С окружающим разобрались, перейдем к цели визита.

— Зачем вызывала? — спросил я. — Узнала что-то важное?

Света хмуро кивнула:

— Да. Что вы с Русиком меня развели и оставили в полных дурах.

Я медленно выдохнул: ничего нового, продолжаем расхлебывать старую кашу. Устроенная Русланом проверка едва не стоила ему семейного счастья, теперь еще и мне надо оправдываться.

— Мы с ним закрыли вопрос, тебе не стоит ни о чем беспокоиться.

— Ненавижу быть обязанной. — На меня вскинулся предельно откровенный взор.

— Ты никому ничего… — начал я.

— Плевать на ваши договоренности с высокой колокольни, — перебили меня с непередаваемой горечью. — Это решили вы. За моей спиной.

Так и было. Я виновато разглядывал носки своей обуви.

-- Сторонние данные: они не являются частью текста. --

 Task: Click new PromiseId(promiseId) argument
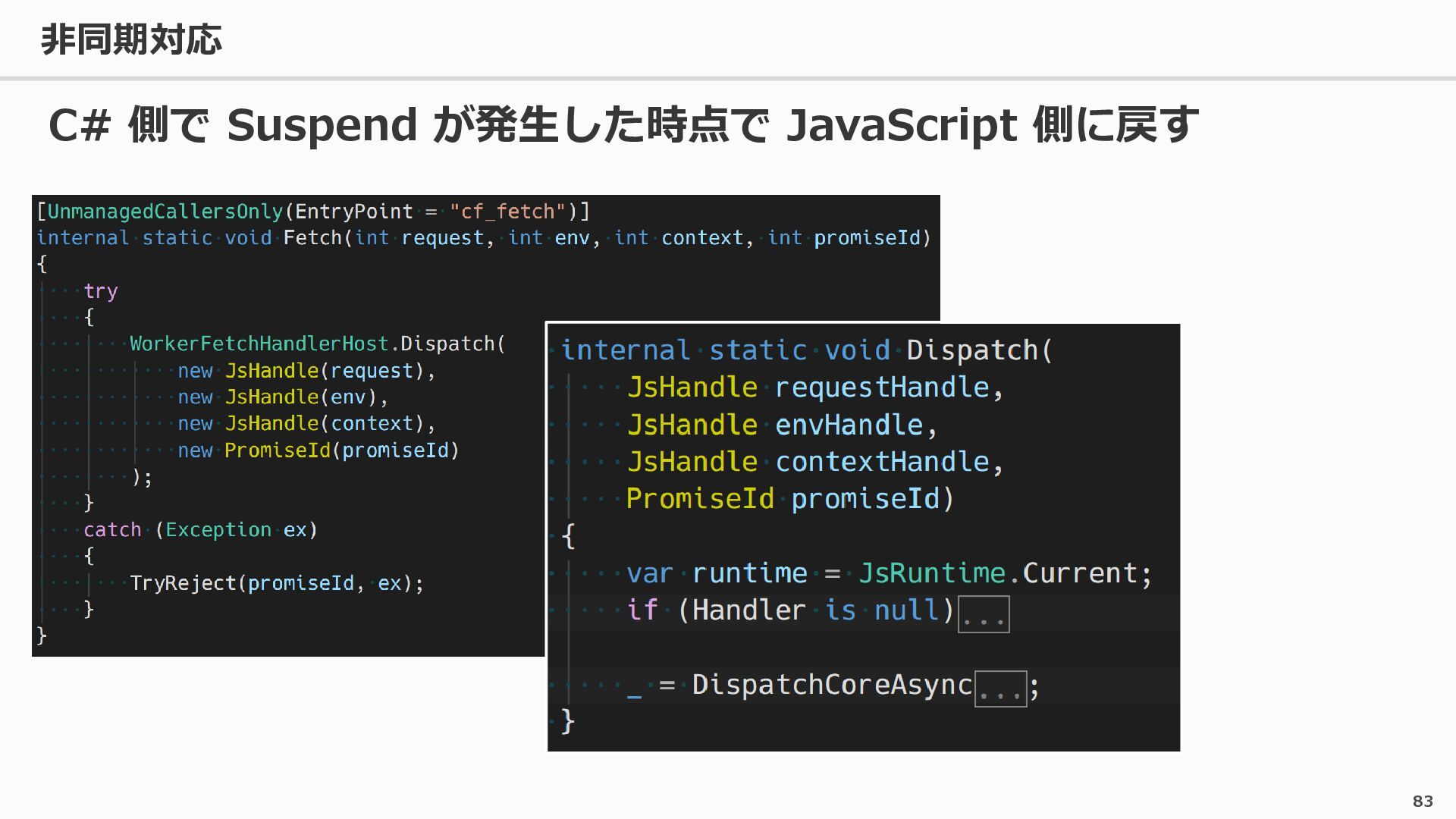318,450
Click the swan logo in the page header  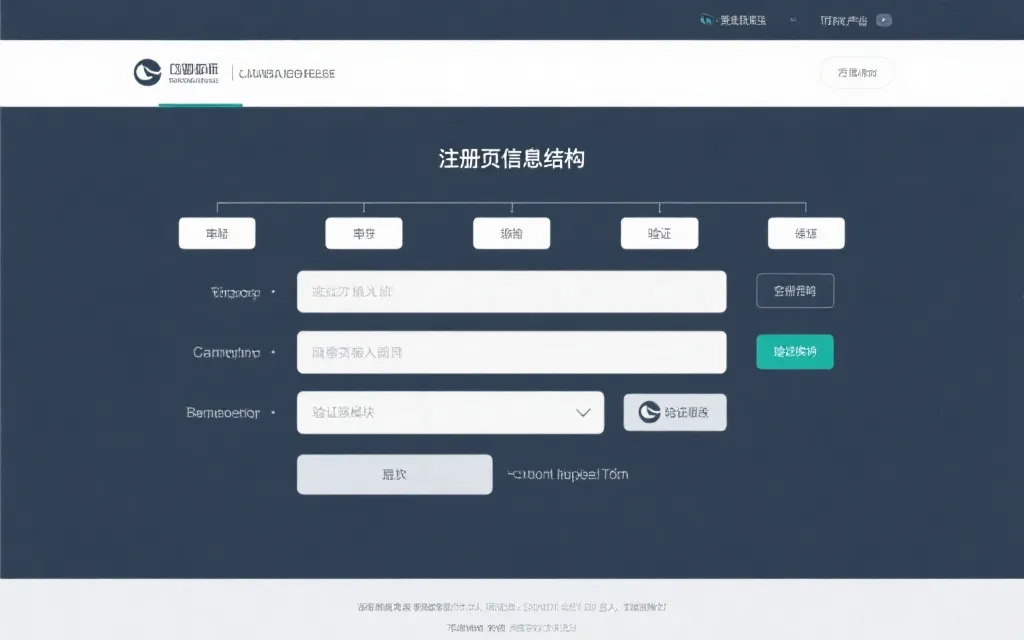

— По-моему, — затянутые тьмой бездонные колодцы грозно сверкнули, — вы оба поступили по-свински. Думая только о себе, вы ни на миг не представили, как в этой ситуации буду чувствовать себя я. А я тоже человек, как ни странно. Руслан мне заплатит за эти игры по-своему. С тебя другой спрос. Меня муж предложил в качестве платы или возмещения ущерба, не знаю, как вы это формулировали, Ты согласился. И победил. Теперь я чувствую себя подвешенной над пропастью с дерьмом, ниточка тоненькая, и пахнет все отвратительно. Чтобы снять меня оттуда, ты должен исполнить свою часть договора, и мы в расчете. Поэтому я тебя позвала.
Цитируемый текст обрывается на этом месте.